# Records for the task start

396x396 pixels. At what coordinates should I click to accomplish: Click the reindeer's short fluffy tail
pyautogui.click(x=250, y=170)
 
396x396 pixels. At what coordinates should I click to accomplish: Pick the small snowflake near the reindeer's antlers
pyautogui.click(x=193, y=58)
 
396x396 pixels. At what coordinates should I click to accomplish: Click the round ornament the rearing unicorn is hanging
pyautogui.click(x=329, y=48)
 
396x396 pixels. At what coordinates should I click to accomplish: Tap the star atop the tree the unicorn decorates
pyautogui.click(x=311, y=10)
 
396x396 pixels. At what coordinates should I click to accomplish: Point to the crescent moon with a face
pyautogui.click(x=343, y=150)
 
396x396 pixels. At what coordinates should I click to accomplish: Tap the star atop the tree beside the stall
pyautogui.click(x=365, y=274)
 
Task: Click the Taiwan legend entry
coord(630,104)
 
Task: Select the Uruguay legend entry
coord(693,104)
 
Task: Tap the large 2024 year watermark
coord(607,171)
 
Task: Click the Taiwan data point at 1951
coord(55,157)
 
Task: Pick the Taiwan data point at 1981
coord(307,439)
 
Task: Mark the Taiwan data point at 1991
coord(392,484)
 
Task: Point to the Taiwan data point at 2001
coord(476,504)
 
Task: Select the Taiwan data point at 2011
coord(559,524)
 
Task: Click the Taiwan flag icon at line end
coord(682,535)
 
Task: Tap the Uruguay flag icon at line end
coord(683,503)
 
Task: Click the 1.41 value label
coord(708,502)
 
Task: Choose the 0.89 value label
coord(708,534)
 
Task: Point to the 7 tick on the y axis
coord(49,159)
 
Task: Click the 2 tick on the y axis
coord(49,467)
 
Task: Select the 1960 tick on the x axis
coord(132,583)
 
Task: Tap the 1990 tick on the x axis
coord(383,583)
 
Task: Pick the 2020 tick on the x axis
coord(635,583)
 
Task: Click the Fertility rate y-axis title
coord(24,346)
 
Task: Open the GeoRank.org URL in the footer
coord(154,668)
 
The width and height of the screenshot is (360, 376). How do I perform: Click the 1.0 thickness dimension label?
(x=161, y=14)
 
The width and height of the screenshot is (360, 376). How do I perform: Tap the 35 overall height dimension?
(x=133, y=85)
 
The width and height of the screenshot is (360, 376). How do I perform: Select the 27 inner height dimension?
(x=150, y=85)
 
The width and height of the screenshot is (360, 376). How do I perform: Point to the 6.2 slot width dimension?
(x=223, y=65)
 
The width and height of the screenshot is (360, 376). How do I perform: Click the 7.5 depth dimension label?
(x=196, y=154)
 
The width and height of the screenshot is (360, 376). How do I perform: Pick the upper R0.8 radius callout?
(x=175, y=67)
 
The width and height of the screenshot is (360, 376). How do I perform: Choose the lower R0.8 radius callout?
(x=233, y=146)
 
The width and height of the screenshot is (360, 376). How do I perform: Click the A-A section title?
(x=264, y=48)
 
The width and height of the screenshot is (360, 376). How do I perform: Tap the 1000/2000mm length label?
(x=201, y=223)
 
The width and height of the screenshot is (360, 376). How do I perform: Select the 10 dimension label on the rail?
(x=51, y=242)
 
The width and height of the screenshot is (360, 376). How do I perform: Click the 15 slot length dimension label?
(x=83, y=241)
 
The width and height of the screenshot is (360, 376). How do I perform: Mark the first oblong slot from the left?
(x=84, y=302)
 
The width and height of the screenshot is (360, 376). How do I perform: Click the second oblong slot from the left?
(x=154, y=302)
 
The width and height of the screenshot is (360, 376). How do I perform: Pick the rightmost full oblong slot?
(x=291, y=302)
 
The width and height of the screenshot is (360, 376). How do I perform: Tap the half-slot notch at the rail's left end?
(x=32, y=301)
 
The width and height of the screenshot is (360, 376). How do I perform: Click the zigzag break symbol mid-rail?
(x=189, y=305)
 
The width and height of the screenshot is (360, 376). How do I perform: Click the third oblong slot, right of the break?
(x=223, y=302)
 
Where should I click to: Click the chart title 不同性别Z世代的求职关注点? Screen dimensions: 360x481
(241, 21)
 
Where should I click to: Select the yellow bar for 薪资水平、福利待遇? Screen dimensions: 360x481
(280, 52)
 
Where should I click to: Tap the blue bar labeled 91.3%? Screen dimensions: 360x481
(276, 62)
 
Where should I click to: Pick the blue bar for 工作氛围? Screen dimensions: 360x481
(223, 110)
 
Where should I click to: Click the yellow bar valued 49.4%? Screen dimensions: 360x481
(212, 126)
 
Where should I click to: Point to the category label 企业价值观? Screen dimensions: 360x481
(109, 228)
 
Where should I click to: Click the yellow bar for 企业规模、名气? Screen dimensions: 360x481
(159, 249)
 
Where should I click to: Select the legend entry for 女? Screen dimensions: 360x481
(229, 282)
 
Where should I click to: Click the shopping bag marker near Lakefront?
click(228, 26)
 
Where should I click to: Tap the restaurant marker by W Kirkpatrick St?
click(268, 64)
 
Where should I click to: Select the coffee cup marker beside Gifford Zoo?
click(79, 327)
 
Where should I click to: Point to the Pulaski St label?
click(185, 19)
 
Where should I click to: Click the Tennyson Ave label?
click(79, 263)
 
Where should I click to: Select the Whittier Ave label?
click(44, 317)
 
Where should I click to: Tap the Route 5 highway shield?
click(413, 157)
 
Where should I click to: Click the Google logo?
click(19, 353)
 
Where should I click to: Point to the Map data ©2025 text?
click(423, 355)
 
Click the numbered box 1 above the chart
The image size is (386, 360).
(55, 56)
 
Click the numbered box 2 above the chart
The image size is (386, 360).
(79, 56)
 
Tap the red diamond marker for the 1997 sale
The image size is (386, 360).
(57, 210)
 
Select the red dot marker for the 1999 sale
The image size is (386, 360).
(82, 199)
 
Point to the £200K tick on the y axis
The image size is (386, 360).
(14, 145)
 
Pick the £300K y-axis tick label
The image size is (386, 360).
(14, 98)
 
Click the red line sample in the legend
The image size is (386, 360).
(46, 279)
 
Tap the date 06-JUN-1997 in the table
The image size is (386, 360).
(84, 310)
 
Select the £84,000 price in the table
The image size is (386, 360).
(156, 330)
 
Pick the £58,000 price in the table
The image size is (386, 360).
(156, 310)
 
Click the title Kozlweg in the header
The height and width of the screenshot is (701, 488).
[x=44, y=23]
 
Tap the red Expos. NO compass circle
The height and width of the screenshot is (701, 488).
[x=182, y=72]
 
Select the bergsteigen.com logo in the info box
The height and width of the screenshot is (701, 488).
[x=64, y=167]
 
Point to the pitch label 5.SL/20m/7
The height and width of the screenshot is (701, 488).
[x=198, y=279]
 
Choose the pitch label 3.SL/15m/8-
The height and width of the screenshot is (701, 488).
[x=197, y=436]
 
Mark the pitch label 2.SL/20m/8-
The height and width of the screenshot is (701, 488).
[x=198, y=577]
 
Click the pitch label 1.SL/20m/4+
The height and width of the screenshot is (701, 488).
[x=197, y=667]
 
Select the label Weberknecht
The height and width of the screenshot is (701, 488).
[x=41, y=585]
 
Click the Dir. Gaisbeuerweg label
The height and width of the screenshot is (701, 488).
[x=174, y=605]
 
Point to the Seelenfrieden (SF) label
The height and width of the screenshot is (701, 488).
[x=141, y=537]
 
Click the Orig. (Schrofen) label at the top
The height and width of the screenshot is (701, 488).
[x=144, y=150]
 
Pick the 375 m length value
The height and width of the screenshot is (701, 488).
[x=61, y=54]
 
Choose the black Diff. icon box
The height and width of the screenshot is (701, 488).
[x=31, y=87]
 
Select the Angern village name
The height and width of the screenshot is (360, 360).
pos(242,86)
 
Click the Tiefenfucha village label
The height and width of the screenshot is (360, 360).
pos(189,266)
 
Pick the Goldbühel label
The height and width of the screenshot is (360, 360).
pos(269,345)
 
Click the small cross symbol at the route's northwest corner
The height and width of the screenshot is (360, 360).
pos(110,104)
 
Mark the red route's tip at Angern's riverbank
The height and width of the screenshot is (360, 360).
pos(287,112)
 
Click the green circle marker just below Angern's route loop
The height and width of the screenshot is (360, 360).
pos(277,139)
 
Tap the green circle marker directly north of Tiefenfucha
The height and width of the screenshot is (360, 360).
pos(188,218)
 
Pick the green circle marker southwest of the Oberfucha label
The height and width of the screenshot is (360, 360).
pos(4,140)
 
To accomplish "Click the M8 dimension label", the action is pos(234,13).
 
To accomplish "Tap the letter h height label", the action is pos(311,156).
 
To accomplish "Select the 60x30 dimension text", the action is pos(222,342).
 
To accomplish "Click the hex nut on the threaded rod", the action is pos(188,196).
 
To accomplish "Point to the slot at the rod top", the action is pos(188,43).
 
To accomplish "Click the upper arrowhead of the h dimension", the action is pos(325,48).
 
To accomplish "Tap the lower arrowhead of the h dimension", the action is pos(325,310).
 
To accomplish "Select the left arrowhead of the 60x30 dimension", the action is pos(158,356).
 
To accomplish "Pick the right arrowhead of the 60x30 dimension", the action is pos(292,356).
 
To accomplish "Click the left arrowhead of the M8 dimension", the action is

# Records for the task end

- What the task requires -
Convert the part of the records that opens with the line containing "Pick the 375 m length value" and closes with the line containing "[x=31, y=87]" into a JSON list of strings, one string per line, leaving out blank lines.

- Task result -
[
  "Pick the 375 m length value",
  "The height and width of the screenshot is (701, 488).",
  "[x=61, y=54]",
  "Choose the black Diff. icon box",
  "The height and width of the screenshot is (701, 488).",
  "[x=31, y=87]"
]